The New St. Lucia Model is, therefore, a mantra for the Social transformation of St. Lucia – a stimulating political project which is part of the evolution of change which promises to empower the people to influence and participate in the most profound change in the history of St. Lucia since Emancipation – in a very exciting way!
The basic postulation of this book is that, hierarchical, centralized, bureaucratic systems designed in the post-colonial era of Caribbean politics of the mid-20th century are an anachronism in the information-rich and knowledge-intensive society of the 21st century. Therefore, Caribbean government and politics have to be re-invented for a post-modern society.
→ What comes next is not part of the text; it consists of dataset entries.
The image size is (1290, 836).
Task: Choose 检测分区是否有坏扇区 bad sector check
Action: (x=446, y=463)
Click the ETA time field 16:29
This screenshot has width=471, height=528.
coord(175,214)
The New St. Lucia Model advocates the complete overhaul (and in some cases total jettisoning) of many of our hitherto sacred colonially inherited political institutions to the point that they may even lose some of their traditional meanings and significance: the Monarchy, the Executive, the Legislature, the Civil Service, the Political Parties, Local Government, Regional Integration – in short, much of the unworkable and increasingly unpopular apparatus of supposedly Lockean-type representative government otherwise known as the “Westminster Model”.
About the Author
The author is an attorney-at-law who has written extensively on social, political, economic and constitutional issues in St. Lucia. A staunch defender of human rights – a quality for which he has constantly received criticism from unsympathetic St. Lucians – he is recognized as one of the few practicing attorneys in St. Lucia who would fearlessly – some would say foolhardily – challenge any body or organization (including Governments) for what he deemed an infringement of those rights.
He is regarded as perhaps the foremost constitutional lawyer in St. Lucia. It is with such expertise he was able to craft the New St. Lucia Model, which advocates fundamental political and constitutional changes as the sine qua non or first step towards poverty eradication and social transformation in St. Lucia.